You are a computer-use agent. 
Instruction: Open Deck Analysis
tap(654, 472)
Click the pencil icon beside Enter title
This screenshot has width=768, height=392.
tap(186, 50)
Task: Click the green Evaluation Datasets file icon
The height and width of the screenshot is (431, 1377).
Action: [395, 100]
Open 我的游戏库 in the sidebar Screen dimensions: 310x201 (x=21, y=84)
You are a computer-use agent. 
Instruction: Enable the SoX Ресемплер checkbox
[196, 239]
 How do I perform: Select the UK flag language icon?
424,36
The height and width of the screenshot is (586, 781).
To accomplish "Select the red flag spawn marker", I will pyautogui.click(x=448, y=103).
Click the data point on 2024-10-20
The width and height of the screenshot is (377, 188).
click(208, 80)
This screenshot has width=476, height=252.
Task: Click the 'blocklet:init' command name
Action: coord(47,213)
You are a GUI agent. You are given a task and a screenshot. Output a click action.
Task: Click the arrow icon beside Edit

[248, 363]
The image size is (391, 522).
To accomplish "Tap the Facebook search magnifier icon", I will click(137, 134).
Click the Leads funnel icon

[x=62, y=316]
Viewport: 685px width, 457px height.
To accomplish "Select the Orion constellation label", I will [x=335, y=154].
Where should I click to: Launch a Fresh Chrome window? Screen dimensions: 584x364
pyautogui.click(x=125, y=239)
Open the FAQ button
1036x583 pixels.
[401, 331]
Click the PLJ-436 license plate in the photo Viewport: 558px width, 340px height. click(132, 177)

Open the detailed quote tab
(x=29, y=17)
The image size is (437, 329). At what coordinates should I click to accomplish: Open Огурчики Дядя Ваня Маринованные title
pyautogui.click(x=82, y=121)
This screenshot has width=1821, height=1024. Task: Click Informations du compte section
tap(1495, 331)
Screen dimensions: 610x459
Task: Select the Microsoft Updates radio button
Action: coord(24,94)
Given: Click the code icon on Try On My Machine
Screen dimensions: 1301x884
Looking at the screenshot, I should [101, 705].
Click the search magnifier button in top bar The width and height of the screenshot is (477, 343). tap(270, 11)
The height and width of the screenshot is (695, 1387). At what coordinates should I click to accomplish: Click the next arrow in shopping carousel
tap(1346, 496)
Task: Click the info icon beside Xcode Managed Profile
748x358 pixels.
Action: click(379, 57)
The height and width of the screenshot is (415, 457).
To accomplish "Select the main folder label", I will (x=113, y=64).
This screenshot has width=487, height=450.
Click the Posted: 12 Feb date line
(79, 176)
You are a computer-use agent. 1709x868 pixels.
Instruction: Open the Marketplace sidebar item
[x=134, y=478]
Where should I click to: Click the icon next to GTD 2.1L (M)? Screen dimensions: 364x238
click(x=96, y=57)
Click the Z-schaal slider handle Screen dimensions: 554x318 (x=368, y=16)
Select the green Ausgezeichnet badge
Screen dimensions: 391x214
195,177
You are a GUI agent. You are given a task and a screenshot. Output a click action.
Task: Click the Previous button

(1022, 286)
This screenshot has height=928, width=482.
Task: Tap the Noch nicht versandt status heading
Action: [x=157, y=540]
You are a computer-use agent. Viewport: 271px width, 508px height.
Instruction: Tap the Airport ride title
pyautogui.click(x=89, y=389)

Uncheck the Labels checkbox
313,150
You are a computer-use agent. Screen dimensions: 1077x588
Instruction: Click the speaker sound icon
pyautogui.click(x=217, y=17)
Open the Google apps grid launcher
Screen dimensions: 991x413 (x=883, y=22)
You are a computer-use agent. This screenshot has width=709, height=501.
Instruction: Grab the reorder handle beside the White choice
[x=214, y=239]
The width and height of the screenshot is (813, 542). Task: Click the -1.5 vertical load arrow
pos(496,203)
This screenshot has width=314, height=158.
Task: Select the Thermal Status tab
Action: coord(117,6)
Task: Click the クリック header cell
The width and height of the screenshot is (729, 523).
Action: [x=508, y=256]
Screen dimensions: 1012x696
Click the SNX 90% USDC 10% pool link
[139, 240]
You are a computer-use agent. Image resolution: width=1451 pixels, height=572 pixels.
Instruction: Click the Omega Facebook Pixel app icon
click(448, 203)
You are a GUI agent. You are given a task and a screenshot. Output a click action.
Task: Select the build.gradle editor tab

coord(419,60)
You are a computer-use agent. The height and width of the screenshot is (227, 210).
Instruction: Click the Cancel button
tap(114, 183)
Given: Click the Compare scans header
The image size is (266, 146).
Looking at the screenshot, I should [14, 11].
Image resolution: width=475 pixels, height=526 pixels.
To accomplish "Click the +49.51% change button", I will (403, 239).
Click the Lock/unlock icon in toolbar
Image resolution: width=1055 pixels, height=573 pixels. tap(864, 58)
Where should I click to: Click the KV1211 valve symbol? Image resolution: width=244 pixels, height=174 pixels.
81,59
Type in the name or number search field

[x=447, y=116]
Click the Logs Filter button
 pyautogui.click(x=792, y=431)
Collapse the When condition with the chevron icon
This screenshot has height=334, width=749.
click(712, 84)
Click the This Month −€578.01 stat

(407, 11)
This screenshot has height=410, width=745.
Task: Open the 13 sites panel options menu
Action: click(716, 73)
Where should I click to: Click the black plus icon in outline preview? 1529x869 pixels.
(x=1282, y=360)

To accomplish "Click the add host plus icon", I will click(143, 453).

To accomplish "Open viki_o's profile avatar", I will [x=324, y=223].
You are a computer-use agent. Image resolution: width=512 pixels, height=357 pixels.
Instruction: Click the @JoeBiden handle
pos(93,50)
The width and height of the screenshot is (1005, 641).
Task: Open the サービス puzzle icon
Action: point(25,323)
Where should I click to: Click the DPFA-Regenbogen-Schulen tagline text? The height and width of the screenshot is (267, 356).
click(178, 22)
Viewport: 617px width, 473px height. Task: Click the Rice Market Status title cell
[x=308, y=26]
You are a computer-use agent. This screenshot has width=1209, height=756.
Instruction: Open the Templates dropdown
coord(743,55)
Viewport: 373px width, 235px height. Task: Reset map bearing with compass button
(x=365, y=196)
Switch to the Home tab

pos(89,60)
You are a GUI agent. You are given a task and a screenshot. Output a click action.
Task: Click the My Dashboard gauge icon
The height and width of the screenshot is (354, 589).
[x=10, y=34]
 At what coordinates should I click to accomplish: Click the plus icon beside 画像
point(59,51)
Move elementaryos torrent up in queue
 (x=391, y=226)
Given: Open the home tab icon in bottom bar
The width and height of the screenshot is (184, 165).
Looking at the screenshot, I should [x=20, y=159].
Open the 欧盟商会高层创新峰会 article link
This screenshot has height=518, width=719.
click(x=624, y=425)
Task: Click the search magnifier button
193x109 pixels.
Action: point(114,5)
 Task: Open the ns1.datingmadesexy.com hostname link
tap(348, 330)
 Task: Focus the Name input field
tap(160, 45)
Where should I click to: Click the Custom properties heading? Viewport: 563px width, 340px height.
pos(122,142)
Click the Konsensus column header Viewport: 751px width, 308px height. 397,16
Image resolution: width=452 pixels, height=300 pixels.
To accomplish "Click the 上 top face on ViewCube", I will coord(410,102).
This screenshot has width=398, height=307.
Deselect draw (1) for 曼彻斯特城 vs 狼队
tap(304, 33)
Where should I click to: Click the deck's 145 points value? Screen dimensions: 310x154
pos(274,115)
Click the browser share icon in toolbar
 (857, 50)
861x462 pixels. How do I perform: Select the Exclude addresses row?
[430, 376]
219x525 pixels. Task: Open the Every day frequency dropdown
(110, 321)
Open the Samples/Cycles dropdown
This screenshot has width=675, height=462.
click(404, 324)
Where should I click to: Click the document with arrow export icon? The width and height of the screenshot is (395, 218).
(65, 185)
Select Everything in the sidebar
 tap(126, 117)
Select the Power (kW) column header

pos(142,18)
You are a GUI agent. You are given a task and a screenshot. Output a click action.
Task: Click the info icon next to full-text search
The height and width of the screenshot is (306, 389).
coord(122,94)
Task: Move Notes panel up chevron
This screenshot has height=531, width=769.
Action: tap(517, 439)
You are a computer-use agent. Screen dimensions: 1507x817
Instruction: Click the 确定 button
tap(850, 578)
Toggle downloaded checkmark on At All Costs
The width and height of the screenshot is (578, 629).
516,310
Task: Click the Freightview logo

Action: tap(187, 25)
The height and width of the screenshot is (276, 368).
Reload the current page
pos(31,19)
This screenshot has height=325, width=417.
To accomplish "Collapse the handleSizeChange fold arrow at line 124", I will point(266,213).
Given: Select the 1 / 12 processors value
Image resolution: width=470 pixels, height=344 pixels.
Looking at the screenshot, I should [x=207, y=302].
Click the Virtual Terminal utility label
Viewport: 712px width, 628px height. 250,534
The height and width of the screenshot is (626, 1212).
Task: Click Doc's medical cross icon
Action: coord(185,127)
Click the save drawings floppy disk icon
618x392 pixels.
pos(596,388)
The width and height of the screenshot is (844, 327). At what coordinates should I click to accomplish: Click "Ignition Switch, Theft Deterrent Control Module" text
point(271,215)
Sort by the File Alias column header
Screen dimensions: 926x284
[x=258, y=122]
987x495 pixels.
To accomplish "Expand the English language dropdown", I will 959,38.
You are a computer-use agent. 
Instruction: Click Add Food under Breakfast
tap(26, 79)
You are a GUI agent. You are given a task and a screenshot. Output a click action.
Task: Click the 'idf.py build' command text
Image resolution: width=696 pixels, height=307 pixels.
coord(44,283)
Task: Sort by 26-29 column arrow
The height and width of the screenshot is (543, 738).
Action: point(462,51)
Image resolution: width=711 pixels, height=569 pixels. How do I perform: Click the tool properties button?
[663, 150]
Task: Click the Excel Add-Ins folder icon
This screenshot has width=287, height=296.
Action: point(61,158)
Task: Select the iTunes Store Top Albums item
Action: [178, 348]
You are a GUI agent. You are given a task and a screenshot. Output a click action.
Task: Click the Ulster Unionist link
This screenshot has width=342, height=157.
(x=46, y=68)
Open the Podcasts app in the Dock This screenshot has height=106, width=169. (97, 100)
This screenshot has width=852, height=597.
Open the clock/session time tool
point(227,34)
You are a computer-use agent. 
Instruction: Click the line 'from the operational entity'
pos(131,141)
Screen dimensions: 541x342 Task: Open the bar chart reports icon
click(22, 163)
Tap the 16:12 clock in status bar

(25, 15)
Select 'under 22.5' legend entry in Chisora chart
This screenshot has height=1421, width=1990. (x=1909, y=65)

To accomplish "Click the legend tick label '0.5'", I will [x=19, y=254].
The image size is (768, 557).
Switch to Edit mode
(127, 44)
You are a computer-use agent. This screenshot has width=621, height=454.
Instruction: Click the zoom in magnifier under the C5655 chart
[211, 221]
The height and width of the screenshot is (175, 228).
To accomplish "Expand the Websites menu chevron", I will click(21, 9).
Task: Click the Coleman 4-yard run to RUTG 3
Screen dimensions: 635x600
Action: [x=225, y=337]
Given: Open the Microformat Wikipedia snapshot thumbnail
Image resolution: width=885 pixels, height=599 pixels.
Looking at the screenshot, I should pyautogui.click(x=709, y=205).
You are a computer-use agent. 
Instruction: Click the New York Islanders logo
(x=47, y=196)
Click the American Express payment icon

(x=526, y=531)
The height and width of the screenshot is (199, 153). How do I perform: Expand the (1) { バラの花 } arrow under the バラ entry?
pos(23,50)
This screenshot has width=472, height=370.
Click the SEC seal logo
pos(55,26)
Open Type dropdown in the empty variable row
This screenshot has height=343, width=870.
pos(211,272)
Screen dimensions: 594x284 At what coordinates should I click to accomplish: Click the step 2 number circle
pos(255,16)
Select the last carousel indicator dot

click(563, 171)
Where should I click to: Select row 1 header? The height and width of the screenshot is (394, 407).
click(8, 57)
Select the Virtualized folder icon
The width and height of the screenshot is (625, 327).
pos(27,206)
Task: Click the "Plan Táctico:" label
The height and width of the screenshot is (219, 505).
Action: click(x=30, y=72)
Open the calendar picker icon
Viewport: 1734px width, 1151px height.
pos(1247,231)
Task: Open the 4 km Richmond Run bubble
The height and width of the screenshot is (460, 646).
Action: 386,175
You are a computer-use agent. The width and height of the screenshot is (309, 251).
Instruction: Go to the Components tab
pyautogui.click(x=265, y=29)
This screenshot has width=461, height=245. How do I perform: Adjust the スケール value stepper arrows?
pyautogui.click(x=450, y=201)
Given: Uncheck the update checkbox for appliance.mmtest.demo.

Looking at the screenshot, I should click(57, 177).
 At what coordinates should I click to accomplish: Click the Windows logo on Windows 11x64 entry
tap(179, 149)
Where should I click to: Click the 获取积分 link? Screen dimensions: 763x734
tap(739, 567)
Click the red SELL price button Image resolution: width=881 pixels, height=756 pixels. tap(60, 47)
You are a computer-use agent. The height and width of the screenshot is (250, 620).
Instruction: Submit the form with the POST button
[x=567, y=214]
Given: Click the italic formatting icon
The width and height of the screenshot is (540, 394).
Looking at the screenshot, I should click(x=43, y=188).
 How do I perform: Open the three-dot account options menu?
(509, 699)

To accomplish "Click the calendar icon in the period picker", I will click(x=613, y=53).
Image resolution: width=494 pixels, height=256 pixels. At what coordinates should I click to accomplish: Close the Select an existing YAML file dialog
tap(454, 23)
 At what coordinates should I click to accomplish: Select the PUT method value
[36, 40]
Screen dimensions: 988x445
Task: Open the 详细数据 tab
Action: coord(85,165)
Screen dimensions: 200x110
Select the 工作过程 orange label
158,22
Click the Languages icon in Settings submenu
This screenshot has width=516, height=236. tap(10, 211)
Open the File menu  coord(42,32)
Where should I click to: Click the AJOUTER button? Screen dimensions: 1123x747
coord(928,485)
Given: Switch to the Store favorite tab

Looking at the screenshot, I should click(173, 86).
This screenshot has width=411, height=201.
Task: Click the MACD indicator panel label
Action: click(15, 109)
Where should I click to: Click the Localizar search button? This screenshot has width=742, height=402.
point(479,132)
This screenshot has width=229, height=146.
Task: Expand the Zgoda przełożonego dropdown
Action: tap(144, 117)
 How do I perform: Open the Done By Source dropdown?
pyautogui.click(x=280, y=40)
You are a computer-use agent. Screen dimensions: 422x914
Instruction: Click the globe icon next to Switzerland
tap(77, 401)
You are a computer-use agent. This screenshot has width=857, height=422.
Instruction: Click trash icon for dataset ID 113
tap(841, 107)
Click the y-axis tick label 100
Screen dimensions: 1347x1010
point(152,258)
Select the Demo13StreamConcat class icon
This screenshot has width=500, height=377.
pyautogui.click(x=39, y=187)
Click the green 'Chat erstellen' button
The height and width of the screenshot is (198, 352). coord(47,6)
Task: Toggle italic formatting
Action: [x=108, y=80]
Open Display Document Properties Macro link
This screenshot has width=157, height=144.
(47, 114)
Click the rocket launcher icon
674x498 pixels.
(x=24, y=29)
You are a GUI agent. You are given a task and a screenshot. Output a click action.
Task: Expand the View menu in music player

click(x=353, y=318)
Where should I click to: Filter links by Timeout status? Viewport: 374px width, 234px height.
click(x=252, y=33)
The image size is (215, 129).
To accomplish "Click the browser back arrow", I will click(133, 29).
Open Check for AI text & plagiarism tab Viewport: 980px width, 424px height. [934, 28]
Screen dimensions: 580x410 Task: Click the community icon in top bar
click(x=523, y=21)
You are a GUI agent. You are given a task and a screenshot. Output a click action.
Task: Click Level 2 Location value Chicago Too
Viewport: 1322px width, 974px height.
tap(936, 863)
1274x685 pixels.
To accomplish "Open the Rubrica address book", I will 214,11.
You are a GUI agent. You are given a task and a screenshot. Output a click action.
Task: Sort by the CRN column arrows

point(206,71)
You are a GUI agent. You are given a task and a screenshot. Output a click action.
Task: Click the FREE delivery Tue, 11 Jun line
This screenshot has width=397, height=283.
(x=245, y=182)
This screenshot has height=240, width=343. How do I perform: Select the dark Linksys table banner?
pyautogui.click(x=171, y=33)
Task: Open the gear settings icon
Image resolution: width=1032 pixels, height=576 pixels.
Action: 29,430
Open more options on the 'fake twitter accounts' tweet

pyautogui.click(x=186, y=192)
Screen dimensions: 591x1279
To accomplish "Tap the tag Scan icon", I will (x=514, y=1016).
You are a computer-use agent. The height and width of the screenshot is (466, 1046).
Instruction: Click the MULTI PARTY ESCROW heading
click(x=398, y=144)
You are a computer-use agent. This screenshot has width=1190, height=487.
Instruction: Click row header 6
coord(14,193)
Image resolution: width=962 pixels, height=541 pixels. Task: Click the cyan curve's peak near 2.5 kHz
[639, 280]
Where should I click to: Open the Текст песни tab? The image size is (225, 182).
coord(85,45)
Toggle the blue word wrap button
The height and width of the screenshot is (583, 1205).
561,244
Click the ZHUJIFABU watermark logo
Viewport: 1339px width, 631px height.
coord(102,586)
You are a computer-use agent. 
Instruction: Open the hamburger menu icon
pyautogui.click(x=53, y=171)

========================================

EXERCISE AIM:
In the entries above, identify each line that includes the string "picker", then copy it.

RESPONSE TO THE TASK:
Open the calendar picker icon
To accomplish "Click the calendar icon in the period picker", I will click(x=613, y=53).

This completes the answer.